▸ What the exercise asks:
Show all lines from the material that carry the word "Sorento".

▸ Material shown:

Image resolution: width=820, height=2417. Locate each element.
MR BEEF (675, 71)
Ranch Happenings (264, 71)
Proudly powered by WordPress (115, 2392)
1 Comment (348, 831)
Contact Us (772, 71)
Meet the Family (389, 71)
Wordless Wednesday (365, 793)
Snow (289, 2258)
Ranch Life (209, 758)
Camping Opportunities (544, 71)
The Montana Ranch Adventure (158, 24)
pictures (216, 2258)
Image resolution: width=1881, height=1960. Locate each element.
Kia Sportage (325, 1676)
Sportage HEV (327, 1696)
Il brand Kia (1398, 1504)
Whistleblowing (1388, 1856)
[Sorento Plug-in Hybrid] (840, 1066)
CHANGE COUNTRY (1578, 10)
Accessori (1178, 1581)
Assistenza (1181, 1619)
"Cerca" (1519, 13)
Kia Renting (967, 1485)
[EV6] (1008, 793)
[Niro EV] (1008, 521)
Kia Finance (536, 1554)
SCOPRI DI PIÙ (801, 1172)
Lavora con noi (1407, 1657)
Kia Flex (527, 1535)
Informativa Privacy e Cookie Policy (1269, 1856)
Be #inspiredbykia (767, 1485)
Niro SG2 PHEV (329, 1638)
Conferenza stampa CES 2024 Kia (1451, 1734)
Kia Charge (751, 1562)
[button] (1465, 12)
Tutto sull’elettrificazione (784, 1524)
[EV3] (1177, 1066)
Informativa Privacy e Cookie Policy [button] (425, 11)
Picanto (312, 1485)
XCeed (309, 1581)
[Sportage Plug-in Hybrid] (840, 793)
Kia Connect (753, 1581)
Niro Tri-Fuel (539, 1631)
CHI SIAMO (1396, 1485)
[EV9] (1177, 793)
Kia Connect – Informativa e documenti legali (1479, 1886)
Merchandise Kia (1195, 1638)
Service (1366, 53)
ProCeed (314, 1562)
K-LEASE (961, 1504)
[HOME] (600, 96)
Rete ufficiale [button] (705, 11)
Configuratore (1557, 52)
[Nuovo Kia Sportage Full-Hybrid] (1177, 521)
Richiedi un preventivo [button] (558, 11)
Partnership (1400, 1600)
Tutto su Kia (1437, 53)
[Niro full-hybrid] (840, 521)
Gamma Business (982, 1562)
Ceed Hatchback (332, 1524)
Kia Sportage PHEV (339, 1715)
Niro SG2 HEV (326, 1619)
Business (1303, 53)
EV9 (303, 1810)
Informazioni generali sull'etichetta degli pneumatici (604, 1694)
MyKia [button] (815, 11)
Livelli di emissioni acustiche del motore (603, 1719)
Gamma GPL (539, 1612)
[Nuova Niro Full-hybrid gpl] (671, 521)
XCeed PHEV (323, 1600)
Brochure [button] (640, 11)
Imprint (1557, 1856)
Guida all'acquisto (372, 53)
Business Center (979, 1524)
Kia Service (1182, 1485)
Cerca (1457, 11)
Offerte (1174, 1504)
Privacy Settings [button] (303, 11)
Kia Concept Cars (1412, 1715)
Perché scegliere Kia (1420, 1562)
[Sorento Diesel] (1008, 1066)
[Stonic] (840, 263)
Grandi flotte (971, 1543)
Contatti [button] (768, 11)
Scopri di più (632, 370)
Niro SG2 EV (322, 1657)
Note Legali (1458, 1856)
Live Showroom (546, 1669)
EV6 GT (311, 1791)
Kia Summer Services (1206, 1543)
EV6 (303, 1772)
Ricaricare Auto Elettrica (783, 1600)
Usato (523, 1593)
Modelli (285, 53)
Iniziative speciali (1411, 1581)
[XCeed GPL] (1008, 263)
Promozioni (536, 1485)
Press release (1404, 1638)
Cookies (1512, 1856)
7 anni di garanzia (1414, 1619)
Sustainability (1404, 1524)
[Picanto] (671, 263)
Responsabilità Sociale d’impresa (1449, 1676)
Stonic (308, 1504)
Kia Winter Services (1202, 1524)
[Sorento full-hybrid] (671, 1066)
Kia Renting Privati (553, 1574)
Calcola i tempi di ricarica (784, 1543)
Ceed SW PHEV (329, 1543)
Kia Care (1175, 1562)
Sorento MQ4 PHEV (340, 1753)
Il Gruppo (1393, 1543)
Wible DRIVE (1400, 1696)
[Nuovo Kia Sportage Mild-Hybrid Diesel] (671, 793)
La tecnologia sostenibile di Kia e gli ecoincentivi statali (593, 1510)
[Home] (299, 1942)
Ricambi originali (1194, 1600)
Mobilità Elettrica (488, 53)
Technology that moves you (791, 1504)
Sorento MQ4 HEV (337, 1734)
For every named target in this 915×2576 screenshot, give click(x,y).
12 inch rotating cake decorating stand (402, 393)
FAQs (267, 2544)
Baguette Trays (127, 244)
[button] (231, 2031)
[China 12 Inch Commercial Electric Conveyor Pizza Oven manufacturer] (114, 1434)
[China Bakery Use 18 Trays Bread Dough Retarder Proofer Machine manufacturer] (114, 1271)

▸ Output for this exercise:
[Sorento Plug-in Hybrid] (840, 1066)
[Sorento Diesel] (1008, 1066)
[Sorento full-hybrid] (671, 1066)
Sorento MQ4 PHEV (340, 1753)
Sorento MQ4 HEV (337, 1734)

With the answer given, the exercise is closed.